Мама едет по кругу вдоль яблоневого сада. На мгновение взгляд ее задерживается на Сниегсе, но чаще он устремлен вдаль, куда-то далеко-далеко от дома.

В сумерках она сидит на диване, закутавшись в плед и откинувшись на подушки, перед ней чашка с чаем и скатерть с павлинами и лилиями, которую она все вышивает, вышивает.

— Подойди, посиди со мной, дорогая, — говорит она мне. — Подойди, моя дорогая!

Как она смеет так говорить?! Как смеет думать, что я подойду? Я делаю шаг назад, прижимаюсь к стене. Но ей невозможно сопротивляться. Хоть я и упираюсь, что-то тянет меня к ней. Я обнимаю ее за шею и прижимаюсь к ней, крепко-крепко, изо всех сил. Она не возражает, но потом начинает от меня нежно освобождаться.

— Не так сильно, — говорит она.

Она отодвигается, отворачивается к окну. Я знаю, что ей нравятся цветущие яблони в сумерках, но яблони давно уже отцвели. Она сидит неподвижно, смотрит вдаль на силуэты деревьев. Ее темно-карие глаза печальны, хотя не так печальны и пусты, как потом.

— А теперь иди, — шепчет она, — иди, я хочу побыть одна. Иди, играй!

Ее черный велосипед стоит у ограды яблоневого сада. Рядом второй велосипед, мама уговорила папу купить и себе. Вдвоем они уезжают гулять. Иногда они привозят лесную землянику, однажды привезли двух форелей.

Когда их нет, Сниегс ходит как неприкаянный и курит. Он снова стал писать музыку и много времени проводит в гостиной. Сыграет одну или две фразы на пианино, обойдет вокруг дивана, выйдет на улицу, выкурит сигарету, вернется, пробует еще раз. Порой аккорды плавно льются, сливаются, кажется, мелодия совсем-совсем близко. Он ходит взад-вперед по дороге через парк. На нем туфли, манжеты застегнуты.
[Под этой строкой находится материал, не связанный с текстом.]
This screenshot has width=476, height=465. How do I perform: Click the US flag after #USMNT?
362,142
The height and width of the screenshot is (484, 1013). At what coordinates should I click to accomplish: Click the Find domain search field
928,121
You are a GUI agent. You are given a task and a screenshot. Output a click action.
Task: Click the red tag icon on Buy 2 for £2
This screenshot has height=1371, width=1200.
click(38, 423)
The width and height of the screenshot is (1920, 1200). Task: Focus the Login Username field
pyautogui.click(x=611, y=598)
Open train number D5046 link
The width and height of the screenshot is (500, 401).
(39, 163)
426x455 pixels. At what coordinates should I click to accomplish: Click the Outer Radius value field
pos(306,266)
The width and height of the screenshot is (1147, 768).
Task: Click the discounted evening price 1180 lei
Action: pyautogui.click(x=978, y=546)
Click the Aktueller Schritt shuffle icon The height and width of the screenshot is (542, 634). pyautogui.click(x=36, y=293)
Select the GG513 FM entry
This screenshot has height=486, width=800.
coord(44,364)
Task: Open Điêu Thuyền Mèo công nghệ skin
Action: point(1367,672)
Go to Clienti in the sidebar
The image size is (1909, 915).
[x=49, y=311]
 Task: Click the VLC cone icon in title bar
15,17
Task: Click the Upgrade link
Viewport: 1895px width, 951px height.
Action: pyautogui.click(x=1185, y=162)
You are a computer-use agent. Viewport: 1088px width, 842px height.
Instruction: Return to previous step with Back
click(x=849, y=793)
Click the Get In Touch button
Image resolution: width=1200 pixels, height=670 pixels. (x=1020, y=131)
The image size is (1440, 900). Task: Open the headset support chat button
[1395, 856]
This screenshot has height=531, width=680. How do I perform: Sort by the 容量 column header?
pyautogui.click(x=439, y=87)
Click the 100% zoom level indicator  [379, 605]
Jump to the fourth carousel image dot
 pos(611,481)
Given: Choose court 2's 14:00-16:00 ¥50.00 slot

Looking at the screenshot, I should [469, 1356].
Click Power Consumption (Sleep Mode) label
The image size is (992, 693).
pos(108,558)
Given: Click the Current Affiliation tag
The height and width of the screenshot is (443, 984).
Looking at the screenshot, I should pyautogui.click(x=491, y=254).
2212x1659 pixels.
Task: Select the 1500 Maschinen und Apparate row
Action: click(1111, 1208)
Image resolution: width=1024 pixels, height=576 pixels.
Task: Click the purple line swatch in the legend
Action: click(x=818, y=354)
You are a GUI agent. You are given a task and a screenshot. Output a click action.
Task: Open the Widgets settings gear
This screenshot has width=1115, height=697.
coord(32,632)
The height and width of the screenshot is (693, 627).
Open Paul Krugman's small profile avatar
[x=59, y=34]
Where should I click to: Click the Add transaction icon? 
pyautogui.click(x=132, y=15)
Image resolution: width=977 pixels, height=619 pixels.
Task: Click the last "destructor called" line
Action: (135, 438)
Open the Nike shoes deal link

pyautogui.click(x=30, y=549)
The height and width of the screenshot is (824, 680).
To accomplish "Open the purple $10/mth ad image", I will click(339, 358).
Он внимателен к нам с сестрой. Он привозит плитки халвы из Риги. Он протягивает нам их молча, в другой руке у него портфель со сломанным замочком. Мы слышим, как звякают бутылки. Он привозит книгу стихов с несколькими мрачными иллюстрациями. Там какого-то человека преследуют его грехи, они изображены в виде клубков серой шерсти. Это Пер Гюнт, проживший беспутную жизнь. Мама говорит, что сестра моя не доросла еще для этой книги, уносит ее в библиотеку, ставит на верхнюю полку.

В следующий свой приезд он привозит мне уродливую черно-белую гипсовую собаку с открытой пастью. Мама говорит, что собака может разбиться, и ставит ее на часы в столовой. Как-то в жаркий июльский полдень, когда все отдыхают, я придвигаю стул к часам, вытягиваюсь и хочу достать собаку. Она скользкая и тяжелее, чем я думала. Удержать ее за короткую шею и толстое туловище не так-то просто. Я встаю на цыпочки, чтобы как следует ухватить ее. Она выскальзывает из рук и разбивается, по паркетному полу во все стороны разлетаются тысячи осколков.

Она меня не ругает.

— Ах ты, бедняжка, — говорит она, — что ты теперь будешь делать без своей собачки? С чем будешь играть?

Она и не заметила, что я с собакой ни разу не играла. Она не убирает палец с того места в книге, где остановилась.

Мама устраивает очередную музыкальную вечеринку. Прислуга ставит на стол, застеленный тонкой белой шелковой скатертью, хрупкие чашки с блюдцами, расписанные гирляндами бледных фиалок, с золотым ободком по краю. Ослепительно блестит самовар. Она собирается подавать чай по-русски, в высоких стаканах с длинными тонкими серебряными ложками. На подносе печенье безе с малиной, абрикосовые корзиночки, темно-красные вишни. Мы с Беатой разочарованы: вместо большого, высокого торта с шоколадной глазурью и сливками на стол ставят плоский и тонкий, с половинками миндаля и сахарными розами на кофейной глазури.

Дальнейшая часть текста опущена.